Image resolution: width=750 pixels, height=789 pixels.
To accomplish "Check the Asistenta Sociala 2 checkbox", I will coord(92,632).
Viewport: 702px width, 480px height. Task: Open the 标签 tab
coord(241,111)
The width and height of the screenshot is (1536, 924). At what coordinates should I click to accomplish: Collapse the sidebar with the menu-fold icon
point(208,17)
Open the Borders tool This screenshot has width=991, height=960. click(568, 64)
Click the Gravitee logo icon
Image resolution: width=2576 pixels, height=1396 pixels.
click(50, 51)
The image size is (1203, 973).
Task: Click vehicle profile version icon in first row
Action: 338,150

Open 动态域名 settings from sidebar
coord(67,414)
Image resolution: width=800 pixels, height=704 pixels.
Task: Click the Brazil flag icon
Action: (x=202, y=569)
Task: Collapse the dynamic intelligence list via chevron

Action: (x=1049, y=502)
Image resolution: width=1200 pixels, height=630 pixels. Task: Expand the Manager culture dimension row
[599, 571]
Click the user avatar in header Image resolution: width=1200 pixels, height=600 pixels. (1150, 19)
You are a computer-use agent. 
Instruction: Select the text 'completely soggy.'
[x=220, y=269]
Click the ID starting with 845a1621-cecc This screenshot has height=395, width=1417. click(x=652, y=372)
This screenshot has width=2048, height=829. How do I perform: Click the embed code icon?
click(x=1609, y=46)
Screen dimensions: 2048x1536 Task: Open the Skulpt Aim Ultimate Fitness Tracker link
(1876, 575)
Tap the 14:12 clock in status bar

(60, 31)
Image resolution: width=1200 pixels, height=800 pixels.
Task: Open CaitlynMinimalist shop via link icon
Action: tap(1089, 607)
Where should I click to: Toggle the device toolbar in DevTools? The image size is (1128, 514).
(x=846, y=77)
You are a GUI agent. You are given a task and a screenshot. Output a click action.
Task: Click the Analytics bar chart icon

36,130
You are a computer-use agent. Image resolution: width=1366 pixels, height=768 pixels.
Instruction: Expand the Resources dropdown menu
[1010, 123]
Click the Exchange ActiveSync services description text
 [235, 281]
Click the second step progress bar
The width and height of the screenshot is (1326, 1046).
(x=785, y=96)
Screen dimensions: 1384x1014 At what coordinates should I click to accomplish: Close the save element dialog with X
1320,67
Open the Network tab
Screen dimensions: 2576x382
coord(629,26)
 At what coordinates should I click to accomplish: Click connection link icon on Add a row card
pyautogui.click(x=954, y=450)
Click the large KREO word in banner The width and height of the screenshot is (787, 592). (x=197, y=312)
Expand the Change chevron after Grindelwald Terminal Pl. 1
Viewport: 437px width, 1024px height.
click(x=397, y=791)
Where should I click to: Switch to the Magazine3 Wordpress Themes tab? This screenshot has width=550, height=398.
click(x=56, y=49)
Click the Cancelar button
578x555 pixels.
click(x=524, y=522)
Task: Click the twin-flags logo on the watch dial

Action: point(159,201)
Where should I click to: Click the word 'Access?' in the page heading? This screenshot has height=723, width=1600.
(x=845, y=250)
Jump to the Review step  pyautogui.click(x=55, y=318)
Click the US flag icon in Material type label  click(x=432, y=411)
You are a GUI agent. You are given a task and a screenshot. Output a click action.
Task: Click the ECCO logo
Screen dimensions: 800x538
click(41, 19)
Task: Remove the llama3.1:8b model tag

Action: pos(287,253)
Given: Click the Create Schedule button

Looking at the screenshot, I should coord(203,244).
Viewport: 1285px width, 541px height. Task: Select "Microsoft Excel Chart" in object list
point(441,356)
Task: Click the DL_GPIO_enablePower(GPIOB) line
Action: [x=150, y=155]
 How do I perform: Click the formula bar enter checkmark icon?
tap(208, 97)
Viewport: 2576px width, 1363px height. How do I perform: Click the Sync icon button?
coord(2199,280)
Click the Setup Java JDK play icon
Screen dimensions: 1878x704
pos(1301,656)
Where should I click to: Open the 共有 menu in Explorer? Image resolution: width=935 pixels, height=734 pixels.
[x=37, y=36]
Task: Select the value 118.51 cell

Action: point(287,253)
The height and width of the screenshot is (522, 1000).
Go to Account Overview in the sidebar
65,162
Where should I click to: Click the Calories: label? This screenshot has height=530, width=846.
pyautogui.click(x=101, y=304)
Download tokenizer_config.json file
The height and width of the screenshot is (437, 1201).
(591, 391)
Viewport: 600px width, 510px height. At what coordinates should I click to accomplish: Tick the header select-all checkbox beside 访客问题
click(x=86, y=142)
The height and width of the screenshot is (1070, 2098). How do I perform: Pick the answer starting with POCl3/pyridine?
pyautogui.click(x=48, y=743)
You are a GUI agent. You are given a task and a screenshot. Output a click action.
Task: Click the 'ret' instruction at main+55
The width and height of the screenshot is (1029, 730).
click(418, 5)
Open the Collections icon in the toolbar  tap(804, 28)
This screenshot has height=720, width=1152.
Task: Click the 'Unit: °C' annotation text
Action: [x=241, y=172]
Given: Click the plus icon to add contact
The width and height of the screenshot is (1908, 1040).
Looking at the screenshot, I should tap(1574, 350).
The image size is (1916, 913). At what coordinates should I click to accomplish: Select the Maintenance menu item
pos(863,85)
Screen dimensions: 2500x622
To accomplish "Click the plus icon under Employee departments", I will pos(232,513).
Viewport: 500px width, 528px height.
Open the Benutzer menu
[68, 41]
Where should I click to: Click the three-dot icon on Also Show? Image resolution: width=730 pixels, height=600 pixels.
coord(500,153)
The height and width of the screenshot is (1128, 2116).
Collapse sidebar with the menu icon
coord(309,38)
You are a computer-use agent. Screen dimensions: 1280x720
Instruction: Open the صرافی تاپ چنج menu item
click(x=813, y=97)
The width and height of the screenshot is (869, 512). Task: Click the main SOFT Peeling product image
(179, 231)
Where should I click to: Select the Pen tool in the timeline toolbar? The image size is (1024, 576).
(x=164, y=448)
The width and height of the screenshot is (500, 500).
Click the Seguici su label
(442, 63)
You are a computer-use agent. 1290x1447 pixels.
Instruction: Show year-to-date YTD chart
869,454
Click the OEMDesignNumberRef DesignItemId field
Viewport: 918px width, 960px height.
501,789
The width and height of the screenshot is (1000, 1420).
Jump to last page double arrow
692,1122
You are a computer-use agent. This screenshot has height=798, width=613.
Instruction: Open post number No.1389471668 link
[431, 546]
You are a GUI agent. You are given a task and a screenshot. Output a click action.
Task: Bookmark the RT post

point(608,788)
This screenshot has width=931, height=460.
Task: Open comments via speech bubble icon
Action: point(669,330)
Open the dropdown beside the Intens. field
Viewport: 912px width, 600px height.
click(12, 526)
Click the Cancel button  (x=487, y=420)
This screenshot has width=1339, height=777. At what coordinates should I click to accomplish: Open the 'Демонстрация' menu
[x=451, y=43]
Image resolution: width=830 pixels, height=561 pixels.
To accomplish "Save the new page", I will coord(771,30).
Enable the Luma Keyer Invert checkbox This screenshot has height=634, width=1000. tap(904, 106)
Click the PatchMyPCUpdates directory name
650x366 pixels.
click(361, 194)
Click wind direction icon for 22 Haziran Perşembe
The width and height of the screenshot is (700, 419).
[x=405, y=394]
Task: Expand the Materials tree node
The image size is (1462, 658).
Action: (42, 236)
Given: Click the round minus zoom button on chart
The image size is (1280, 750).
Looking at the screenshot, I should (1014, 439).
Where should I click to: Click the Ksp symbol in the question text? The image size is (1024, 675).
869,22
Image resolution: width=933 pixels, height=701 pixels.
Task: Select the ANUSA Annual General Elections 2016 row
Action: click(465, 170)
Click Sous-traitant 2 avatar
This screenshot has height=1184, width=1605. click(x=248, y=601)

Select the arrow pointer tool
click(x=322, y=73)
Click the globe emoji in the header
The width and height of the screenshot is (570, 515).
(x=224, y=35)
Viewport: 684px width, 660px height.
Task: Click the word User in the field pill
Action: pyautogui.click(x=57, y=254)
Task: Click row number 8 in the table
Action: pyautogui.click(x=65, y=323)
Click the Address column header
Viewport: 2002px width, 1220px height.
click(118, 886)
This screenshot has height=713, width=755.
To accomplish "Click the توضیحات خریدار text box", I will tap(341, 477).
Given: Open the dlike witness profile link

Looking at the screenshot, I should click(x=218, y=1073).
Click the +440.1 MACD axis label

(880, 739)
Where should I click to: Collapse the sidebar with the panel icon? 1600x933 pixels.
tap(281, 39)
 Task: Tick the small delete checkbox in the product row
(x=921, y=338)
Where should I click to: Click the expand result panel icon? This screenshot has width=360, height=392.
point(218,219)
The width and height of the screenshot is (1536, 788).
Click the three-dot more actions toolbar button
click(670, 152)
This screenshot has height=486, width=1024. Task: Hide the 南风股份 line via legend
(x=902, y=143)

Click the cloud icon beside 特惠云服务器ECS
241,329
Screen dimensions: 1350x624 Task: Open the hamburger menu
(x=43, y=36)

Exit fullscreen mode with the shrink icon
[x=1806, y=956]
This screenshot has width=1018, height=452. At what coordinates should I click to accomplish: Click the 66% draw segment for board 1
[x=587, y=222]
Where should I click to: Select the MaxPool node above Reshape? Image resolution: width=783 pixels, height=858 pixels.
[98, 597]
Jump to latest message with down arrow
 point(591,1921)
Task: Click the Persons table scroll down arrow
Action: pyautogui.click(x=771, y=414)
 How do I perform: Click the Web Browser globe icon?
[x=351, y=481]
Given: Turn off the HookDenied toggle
──────────
What is required> Only the lines above from the line with "Click the OEMDesignNumberRef" to the line with "Click the globe emoji in the header", those two lines included, should be reproduced exactly.

Answer for the task>
Click the OEMDesignNumberRef DesignItemId field
Viewport: 918px width, 960px height.
501,789
The width and height of the screenshot is (1000, 1420).
Jump to last page double arrow
692,1122
You are a computer-use agent. This screenshot has height=798, width=613.
Instruction: Open post number No.1389471668 link
[431, 546]
You are a GUI agent. You are given a task and a screenshot. Output a click action.
Task: Bookmark the RT post

point(608,788)
This screenshot has width=931, height=460.
Task: Open comments via speech bubble icon
Action: point(669,330)
Open the dropdown beside the Intens. field
Viewport: 912px width, 600px height.
click(12, 526)
Click the Cancel button  (x=487, y=420)
This screenshot has width=1339, height=777. At what coordinates should I click to accomplish: Open the 'Демонстрация' menu
[x=451, y=43]
Image resolution: width=830 pixels, height=561 pixels.
To accomplish "Save the new page", I will coord(771,30).
Enable the Luma Keyer Invert checkbox This screenshot has height=634, width=1000. tap(904, 106)
Click the PatchMyPCUpdates directory name
650x366 pixels.
click(361, 194)
Click wind direction icon for 22 Haziran Perşembe
The width and height of the screenshot is (700, 419).
[x=405, y=394]
Task: Expand the Materials tree node
The image size is (1462, 658).
Action: (42, 236)
Given: Click the round minus zoom button on chart
The image size is (1280, 750).
Looking at the screenshot, I should (1014, 439).
Where should I click to: Click the Ksp symbol in the question text? The image size is (1024, 675).
869,22
Image resolution: width=933 pixels, height=701 pixels.
Task: Select the ANUSA Annual General Elections 2016 row
Action: click(465, 170)
Click Sous-traitant 2 avatar
This screenshot has height=1184, width=1605. click(x=248, y=601)

Select the arrow pointer tool
click(x=322, y=73)
Click the globe emoji in the header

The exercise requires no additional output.